Hi Hubert, more than likely there’s just not enough nectar coming in to your hive. If you had standard supers they would not be filling them either.


#124

These are interesting ideas, especially melting the wax in water and, then, dipping and coating the flow frame. Did you try them? If so, did they work for you?


#125

Finally put my flow frames on a hive. We are in a good flow at present, I put a 3rd box of foundation on a hive over an excluder and checked it a few days later. Bees weren’t keen on going through the excluder and hadn’t started drawing any of the foundation. Moved a frame of honey with a small patch of brood above the excluder and checked a week later. All bar one frame of foundation drawn and half filled with nectar.
Have another hive that is booming, 2 deeps and ready for a third box. I had waxed the flow frames but decided to remove one of the centre flow frames yesterday and bait it with a frame of honey from below the excluder. When I checked through the rear a few hours later there were plenty of bees on the flow frame either side of the bait frame and I could see bees in the cells. I hope this means they are taking to them straight away and the bees that I could see are already starting to seal the flow frames.
I will check again in a few days time, hopefully I will be seeing some nectar in cells.


#126

Thank you for the detailed description. Look forward to reading the updates. :blush:

All the best to you and yours.


#127

I’ll try and get some pictures when I check again in a few days.
If they are ever going to take to them quickly it should be now with a good flow and booming hives.
If a similar strength hive can draw out 7 frames of foundation and fill 4 frame in a week no reason I shouldn’t expect to see similar results in the flow frames.
Trapped a swarm a couple of weeks ago, even they are progressing rapidly, drawing out a 5th frame and the queen is already laying in 3 frames.


#128

Had a quick look this afternoon from the rear of the hive, bees have started work on sealing the cells. You can see where they have put wax in the end cells. As well as working the face of the flow frames either side of the frame of honey I moved up they were also hard at work on the reverse side of them. Lots of bees in the bottom of cells hard at work, if they have the outside cells already sealed I would expect the center of the frames already have nectar them.


#129

You have to be careful with that thought. :blush: My bees often leave a sneaky arc of unfilled cells at the bottom of the centre frames, presumably for the queen to lay in. Last season, I had to make space in the brood nest to convince them that she didn’t need space in my Flow super. :wink:


#130

Had a quick look yesterday, they have put a bit of nectar in the odd cell and are working to seal the flow frames. Some of the cells look like they have been sealed with propolis not wax so might be interesting.


#131

Thank you for this post. I put my Flow super on on Monday as my brood box was just humming with boys. I’ve just had a look through the viewing window and could only see a single bee. I was starting to think I’d perhaps done something wrong but I’ll leave it another week or so then check again. If there is still not much action I’ll try one of the tips above.


#132

Wow, drones want to be in the Flow super? They shouldn’t be able to get through the queen excluder! Or are they really girls? :blush:


#133

Whoops it was a typo - I meant bees!!!


#134

…I guess I lucked out?

I realise I’m commenting late with this comment but this came up with my wife (Canadian) and client (American) recently.
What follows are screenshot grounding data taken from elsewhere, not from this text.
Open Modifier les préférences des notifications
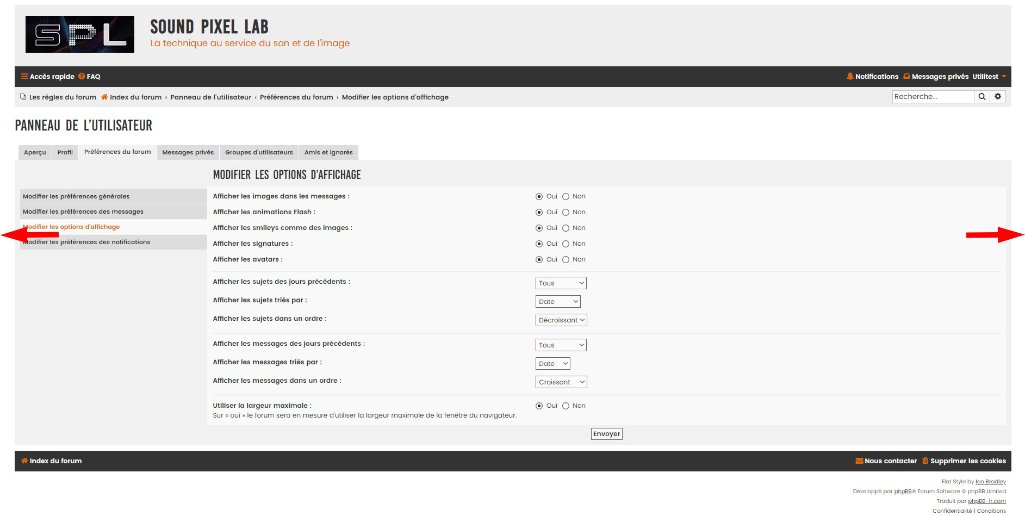Viewport: 1025px width, 516px height. point(87,242)
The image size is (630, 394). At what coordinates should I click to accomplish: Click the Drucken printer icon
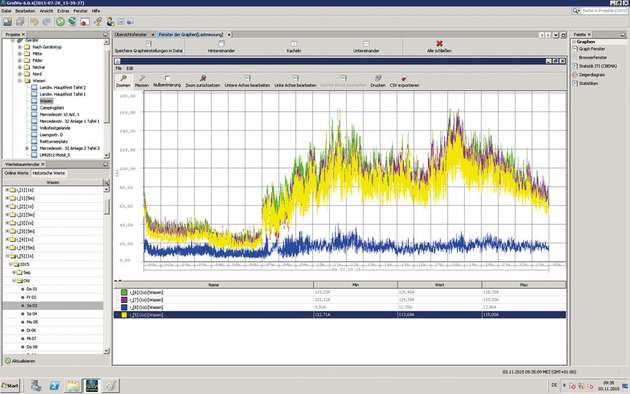tap(378, 78)
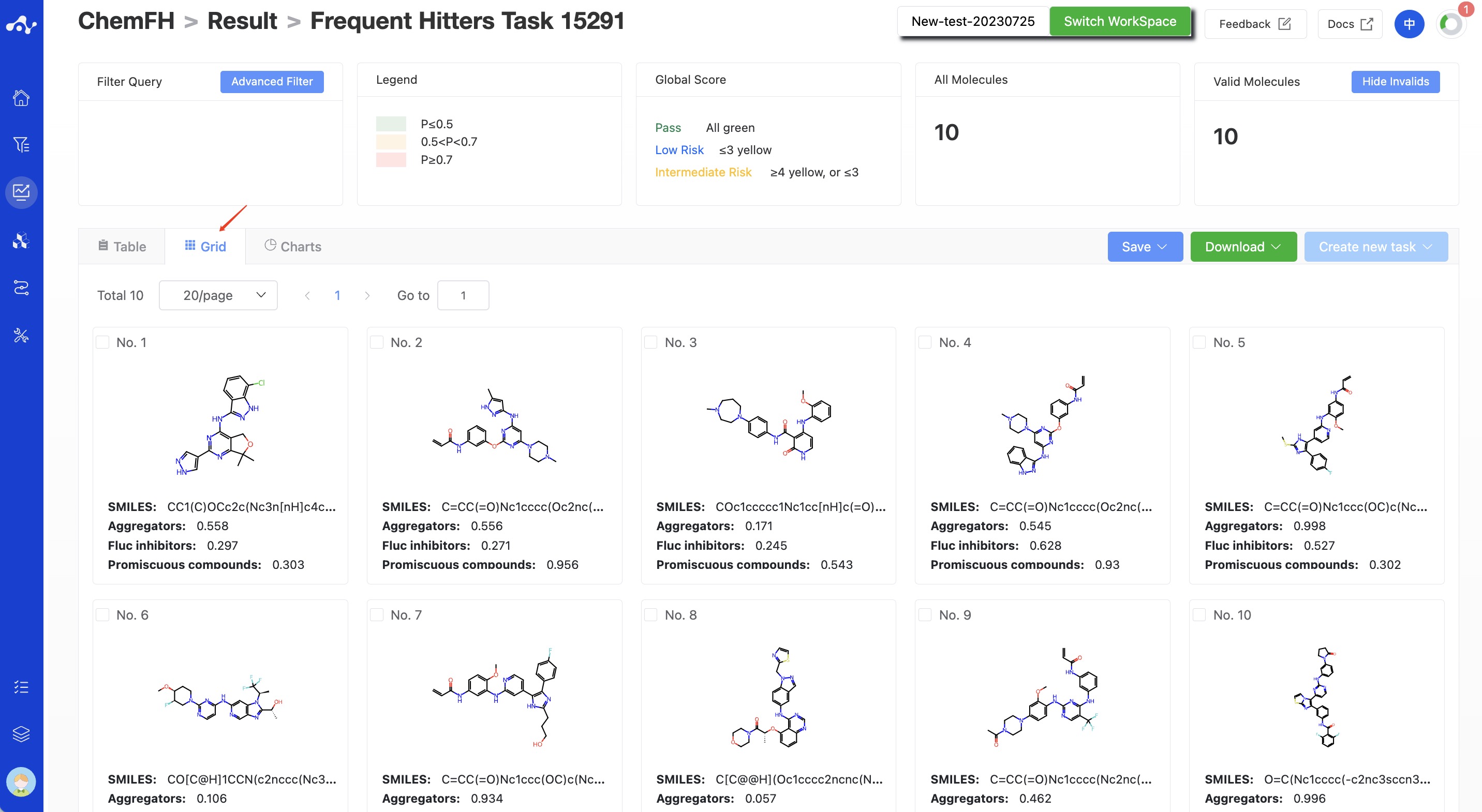Click the language switch icon

pyautogui.click(x=1409, y=24)
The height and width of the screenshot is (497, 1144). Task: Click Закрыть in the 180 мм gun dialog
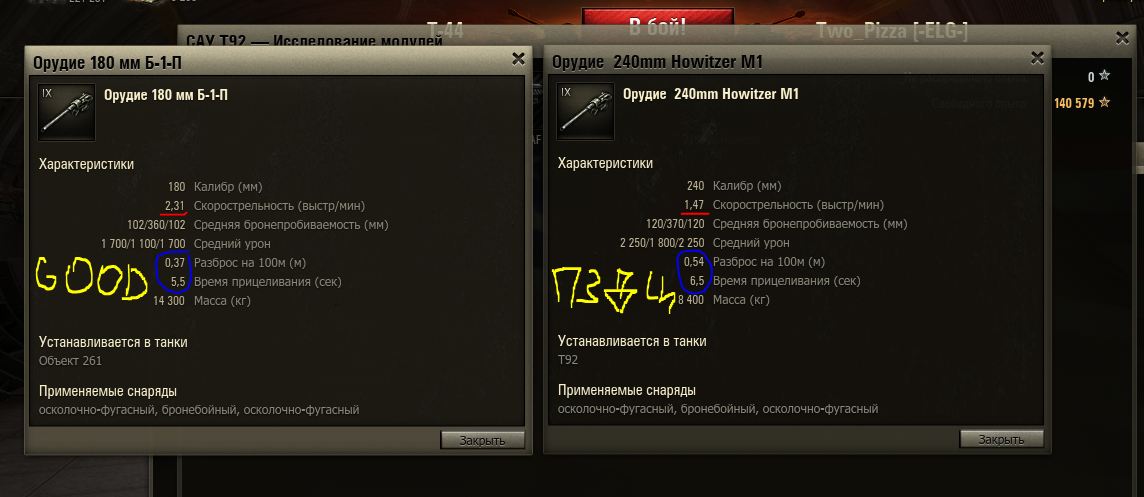[x=482, y=440]
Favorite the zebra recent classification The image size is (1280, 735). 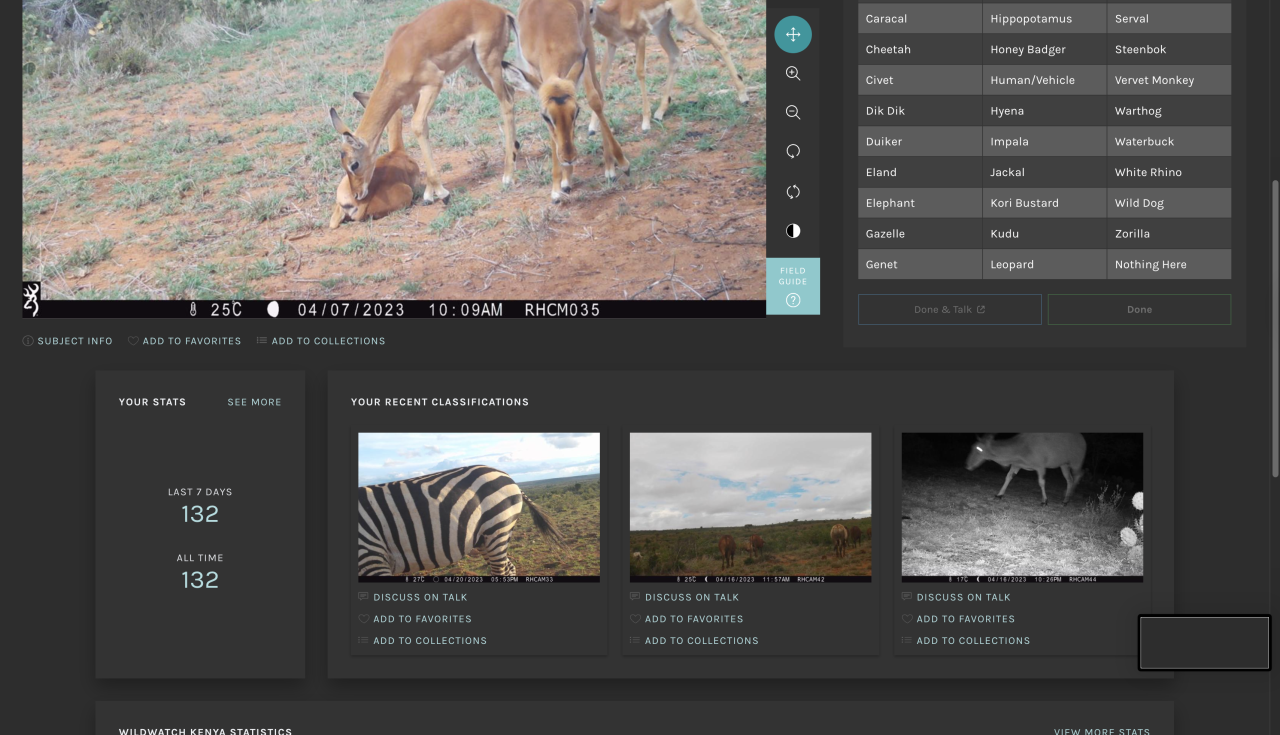pos(422,619)
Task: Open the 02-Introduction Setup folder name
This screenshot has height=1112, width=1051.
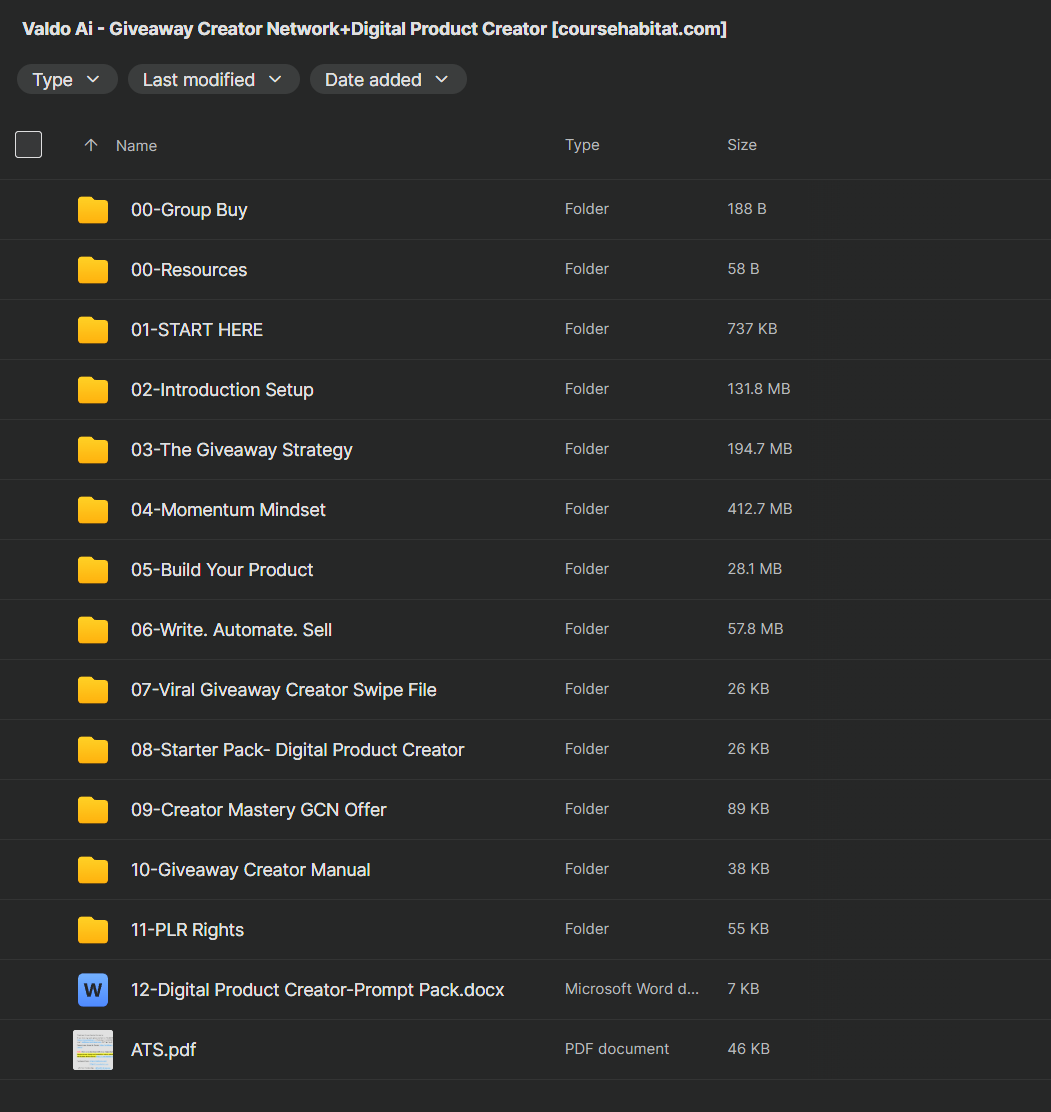Action: tap(222, 390)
“luck out”, in an Australian or British (NZ? ZA?) context, means to be out of luck
"luck out", in a North American context, means to be lucky
…same phrase, opposite meaning.


#135

13 days since I put my flow frames on, girls have taken to them, I left the standard frame in place for a week before removing it and putting the flow frame back in. They are not filling quite as fast as I thought they might but making progress none the less. Honey visible in cells from the rear, all frames look to have a good coverage of bees from the rear and the outside frame was covered when I removed the side viewing window.


#136

Great to read the update, thank you. :wink:


#137

The initial sealing of the flow cells takes a long time. Once done, things will speed up tremendously if you still have a nectar flow.
From then on it’s just harvest to harvest. The sealing work is done.
What I do now is, if I take a split from a strong colony, I put a second flow box on that strong colony.
Once the split has filled out its broodbox, I take the second flow box off the strong hive, all sealed up and ready for the split. Bingo, the split is ready to deposit the goodies.
I’m very happy with occupying a strong hive to boost a new one later on.
I only do the flow super exchange if the nuc is from the same hive though. Less risk of transmitting anything between hives.
Ah yes, I don’t bother with waxing the flow frames any more. Found if the broodbox is full and nectar on, they go up there quick smart.


#138

4 days since I last checked the flow frames, honey now visible in all the frames from the rear (17 days since installation)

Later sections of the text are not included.